À l’AISLF, nous sommes orphelins.

On dira de toi que tu étais la mémoire de l’AISLF - et c’est vrai, ô combien !
Tu as été associée à sa création par Gurvitch et par Janne, et depuis tu as accompagné ses développements de président en président. Tu t’en vas alors que pour la première fois l’AISLF s’est donné une présidente. Est-ce là une coïncidence ? Ce serait tellement dans ta manière de marquer l’étape et de passer le témoin !

Tu étais la mémoire, c’est vrai, mais le rappeler n’est pas suffisant : bien plus que le mémorialiste de l’AISLF, tu en as été l’inlassable artisane. Celle qui, tout en restant dans l’ombre (toujours cette humilité), maintenait le cap dans les aléas des successions à la présidence, travaillait à l’avenir malgré les hauts et les bas des renouvellements du bureau. Bien avant de te mettre à écrire l’histoire de l’AISLF, cette histoire tu l’as faite.

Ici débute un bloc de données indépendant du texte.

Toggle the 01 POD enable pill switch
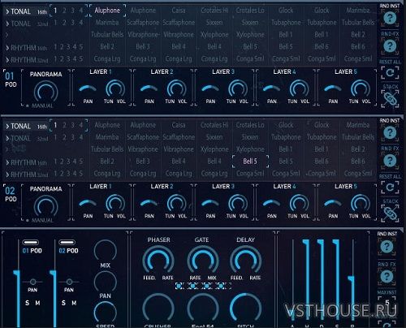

On dira de toi que tu avais du style - et c’est vrai, ô combien !

Le style, la grâce émanaient de ta personne. Le style était dans ton écriture, et combien d’auteurs des Cahiers ont bénéficié de ce que tu le fasses généreusement couler de ta plume dans leur prose - ah ! ces manuscrits révisés, clarifiés, peaufinés de ta main ! Beaucoup d’entre nous négligeaient de te remercier de cette lumière que tu apportais à leur texte (certains même, à la relecture, se sont naïvement admirés à se voir si bien écrire !), mais toi tu pensais que la lumière n’a pas à être récompensée.

Tu avais du style certes, mais c’est encore insuffisant de le dire : tu étais notre style. L’AISLF est une société savante, un réseau de chercheurs et d’érudits. Mais en plus, elle a ceci à nulle autre pareille d’être devenue une matrice de réseaux d’amis tissée sur l’espace des francophonies, un réseau sans centre ni périphérie parce qu’on y cultive le respect de la diversité et de l’altérité. Bien sûr, tu en as laissé à d’autres le mérite du discours théorique, mais dans la pratique, dans la vie de l’association, c’est bien là l’empreinte de ton style.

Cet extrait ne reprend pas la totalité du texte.